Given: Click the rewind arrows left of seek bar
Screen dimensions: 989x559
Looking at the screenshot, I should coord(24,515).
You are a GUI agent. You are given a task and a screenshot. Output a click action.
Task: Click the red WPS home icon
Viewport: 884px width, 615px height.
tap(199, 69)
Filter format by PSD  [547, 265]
━━━
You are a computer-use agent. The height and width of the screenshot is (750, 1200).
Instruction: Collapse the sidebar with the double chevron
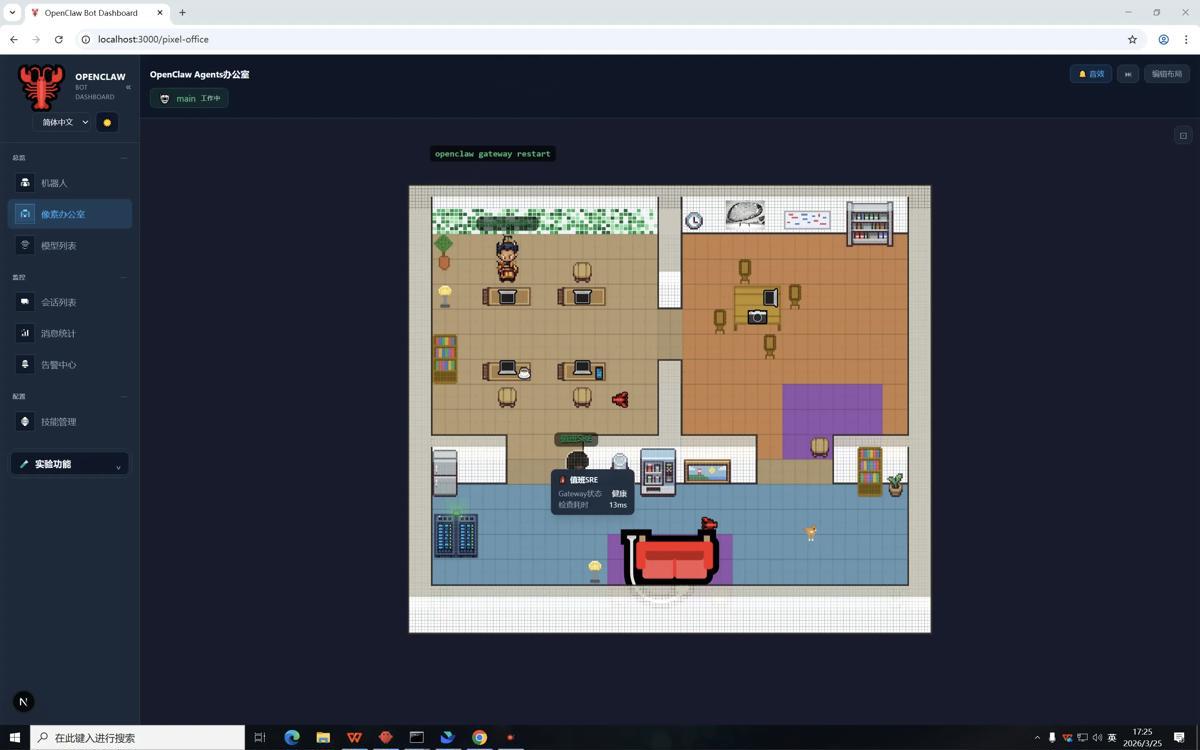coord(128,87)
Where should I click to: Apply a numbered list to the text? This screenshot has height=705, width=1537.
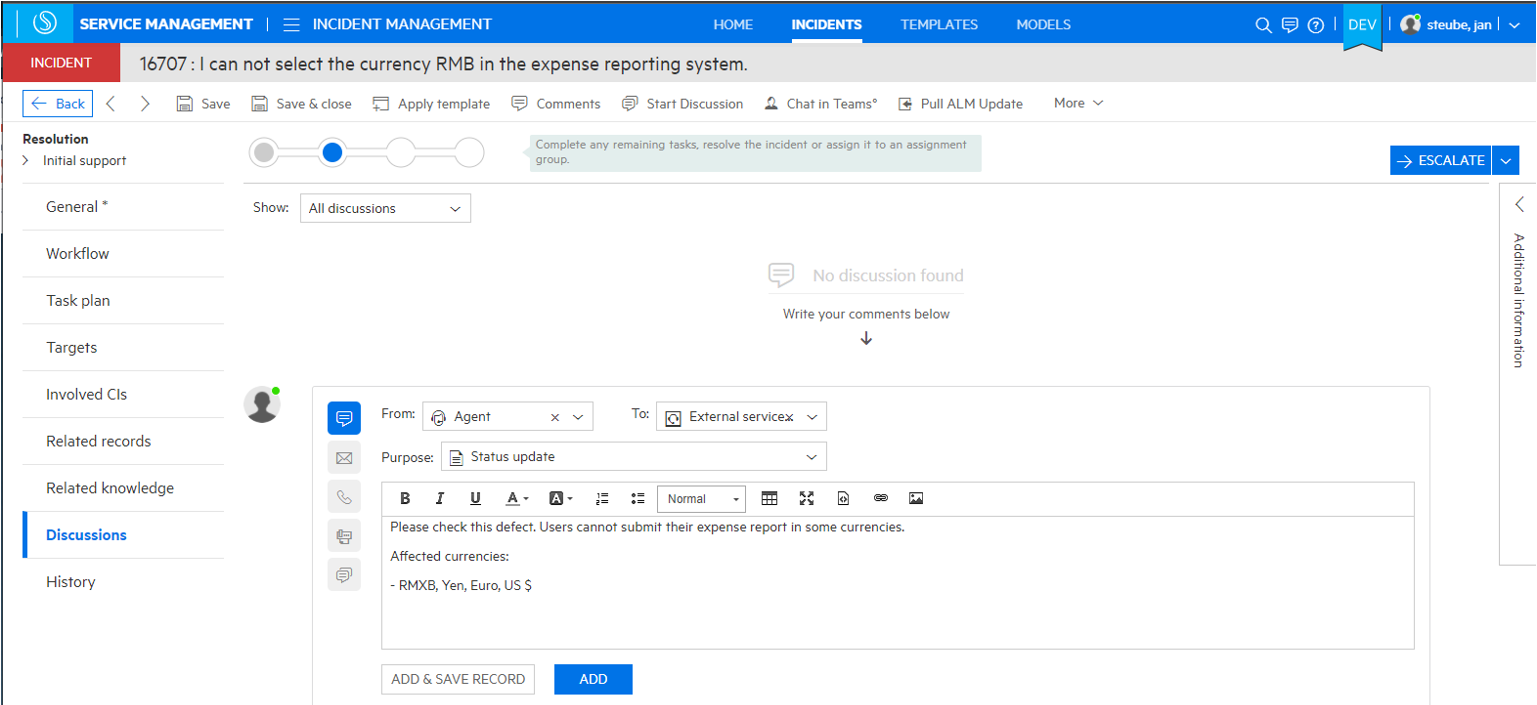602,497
━━━
What you should do » Copy out the records word for word, starting at the line that contains "Given: Click the" and stopping after the line that contains "tap(199, 69)".

Expected answer »
Given: Click the rewind arrows left of seek bar
Screen dimensions: 989x559
Looking at the screenshot, I should coord(24,515).
You are a GUI agent. You are given a task and a screenshot. Output a click action.
Task: Click the red WPS home icon
Viewport: 884px width, 615px height.
tap(199, 69)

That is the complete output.